◆ **Text segment**:
----

Employment in industries involving exposure to organic dusts such as wood, textile, and paper has been investigated by the International Agency for Research on Cancer (IARC) for its carcinogenic potential and categorized as human carcinogen (group 1) (8, 9), possibly carcinogenic to humans (group 2B) (10), and as not classifiable as to its carcinogenicity to humans (group 3), respectively (11). Childhood cancers were not evaluated due to the small number of studies available at the time of the IARC classification. However, several subsequent studies have found increased risks of leukemia and some also for central nervous system (CNS) cancers, in particular in relation to wood exposures (1–4, 12), while studies are lacking on textile and paper exposures.

Even though working in paper industries is not categorized as carcinogenic (IARC group 3) in IARC’s relatively old evaluation there are some overlaps in exposure with wood industries and we have chosen to include this exposure.

We used Danish registers of high validity (13–16) and completeness to investigate whether offspring of mothers and fathers working in industries where organic dust exposure occurs, have increased risk of leukemia, central nervous system cancers and cancers thought to have originated before birth i.e. prenatal cancers.

2. Methods

2.1. Ascertainment of cases and controls

The Danish Cancer Registry was founded in 1942 and contains both personal information such as date of birth and sex as well as tumor characteristics (13). Before 1978 diagnoses were classified using a conversion system from the original notification forms to a Danish modification of International Classification of Disease, Revision 7 (ICD-7); a converted version of ICD-10 until 2003 and subsequently ICD-10 (13) while topography and morphology were kept according to International Classification of Childhood Cancer (ICCC) revisions 1 (ICCC-1) and 3 (ICCC-3) (17, 18).

The unique 10-digit personal identifier, the CPR-number, given to all Danish residents, establishes each person in the registry. The number is designated by the Civil Registration System, founded in 1968, and used by all registries in Denmark, thereby securing correct linkages and prevents counting the same case more than once. It stores present and historical information on parents, spouses, children, siblings, and vital status. Further, it is updated daily and information includes emigration or death (15).

----

◆ **Problem A**: Can you write out the part of the childhood cancer passage that opens with the words containing "2.1. Ascertainment of" and closes with "(ICCC-3) (17, 18)."?
◆ **Problem B**: According to the childhood cancer passage, why did the researchers include work in paper industries even though IARC does not classify it as carcinogenic? Answer in one to three sentences.
◆ **Problem C**: Could you proceed with the childhood cancer passage from where it stops?
The rows have no connection to the childhood cancer passage.

(Collected data entries)
----

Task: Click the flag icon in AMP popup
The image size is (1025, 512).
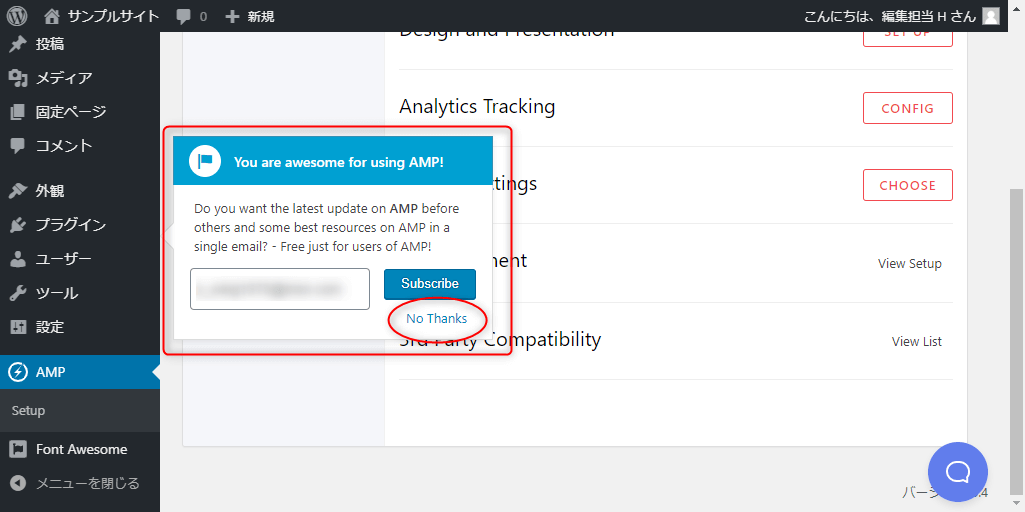Action: (205, 162)
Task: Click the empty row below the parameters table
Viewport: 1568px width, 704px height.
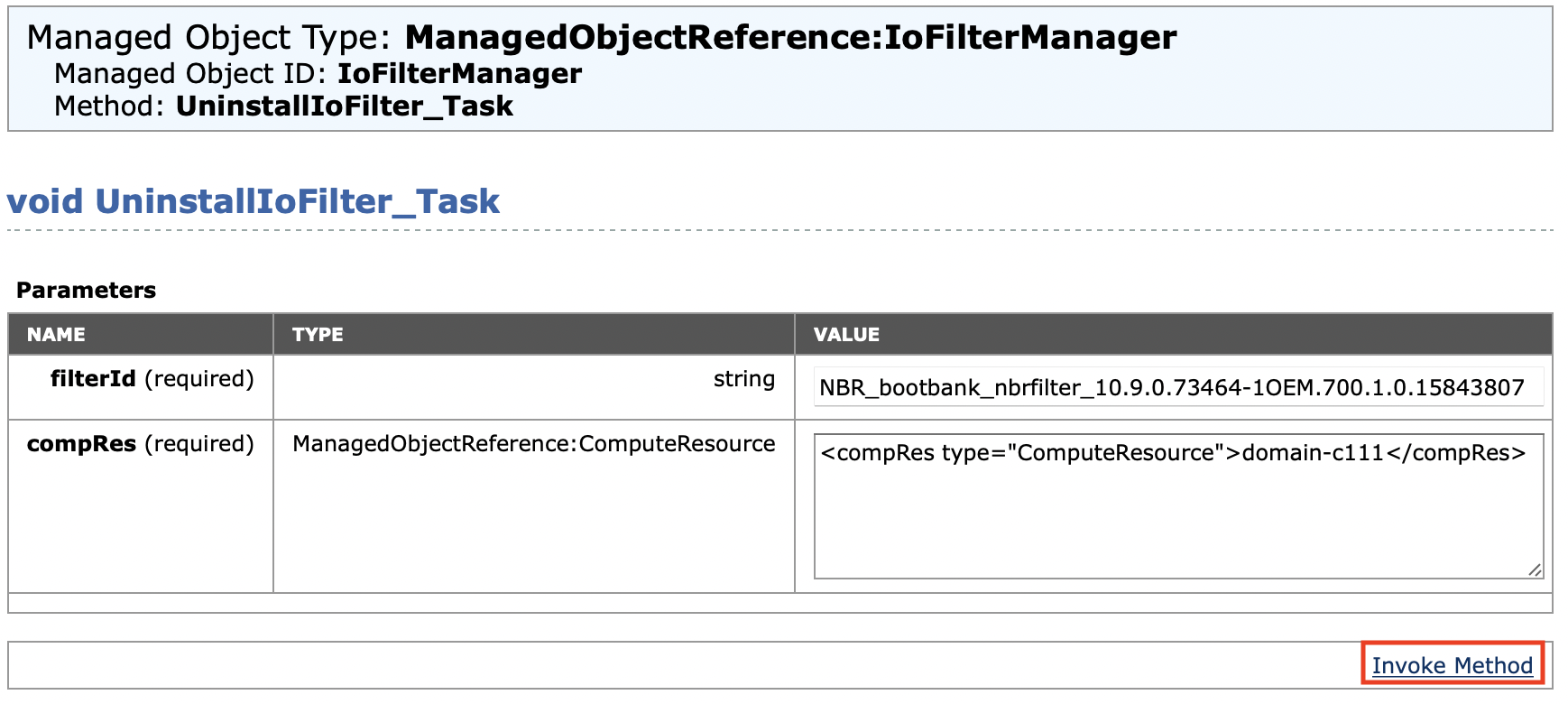Action: pyautogui.click(x=779, y=603)

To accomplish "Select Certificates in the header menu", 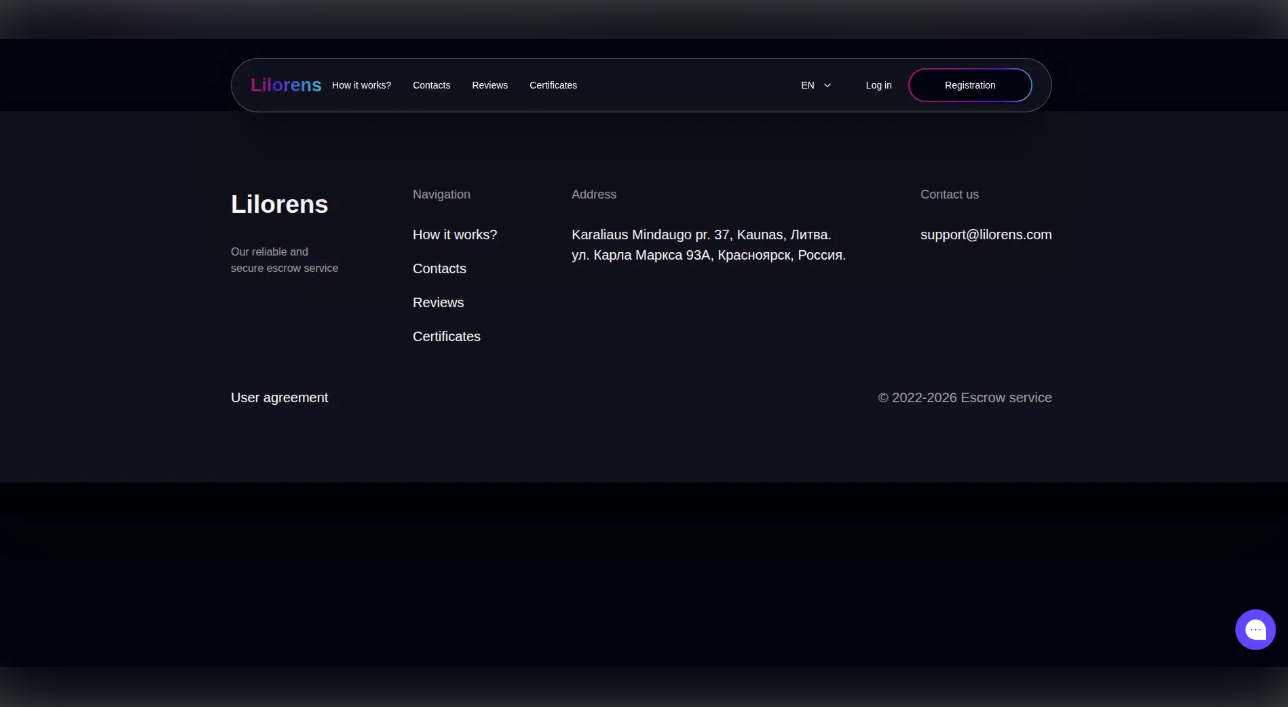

----

◆ **Expected answer A**:
2.1. Ascertainment of cases and controls

The Danish Cancer Registry was founded in 1942 and contains both personal information such as date of birth and sex as well as tumor characteristics (13). Before 1978 diagnoses were classified using a conversion system from the original notification forms to a Danish modification of International Classification of Disease, Revision 7 (ICD-7); a converted version of ICD-10 until 2003 and subsequently ICD-10 (13) while topography and morphology were kept according to International Classification of Childhood Cancer (ICCC) revisions 1 (ICCC-1) and 3 (ICCC-3) (17, 18).

◆ **Expected answer B**: They included it because work in paper industries shares some exposures with wood industries. Wood exposure is the one that later studies have linked to childhood leukemia and some CNS cancers.

◆ **Expected answer C**:
All children born in Denmark between 1968–2013 and diagnosed with cancers during 1968–2016 were identified for this study with International Classification of Childhood Cancer (ICCC-1 and ICCC-3) (See Supplementary table 2 for ICCC codes). . Twenty-five controls per case alive and free of cancer at time of diagnosis of the index child, matched on year of birth and sex, were randomly selected from the Civil Registration System. In order to retrieve parental employment history perinatally, children born outside Denmark were excluded.

Finally, in order to minimize the possibility that cancers were caused by genetic syndromes, we were able to identify children with neurofibromatosis (0.08%), retinoblastoma (0.05%) and children born with Down syndrome (0.07%), who are known to have increased risks of ALL. Exclusion of these few children only changed results minimally and therefore they were included in analysis. We also tried to exclude children with more than one tumor, but again minimal changes were found and thus the children were kept in analysis.

2.2. Parental employment history

We identified biological mothers in the Medical Birth Registry from 1972 and onwards. In addition, the Civil Registration System holds information on family relationships allowing us to identify both parents.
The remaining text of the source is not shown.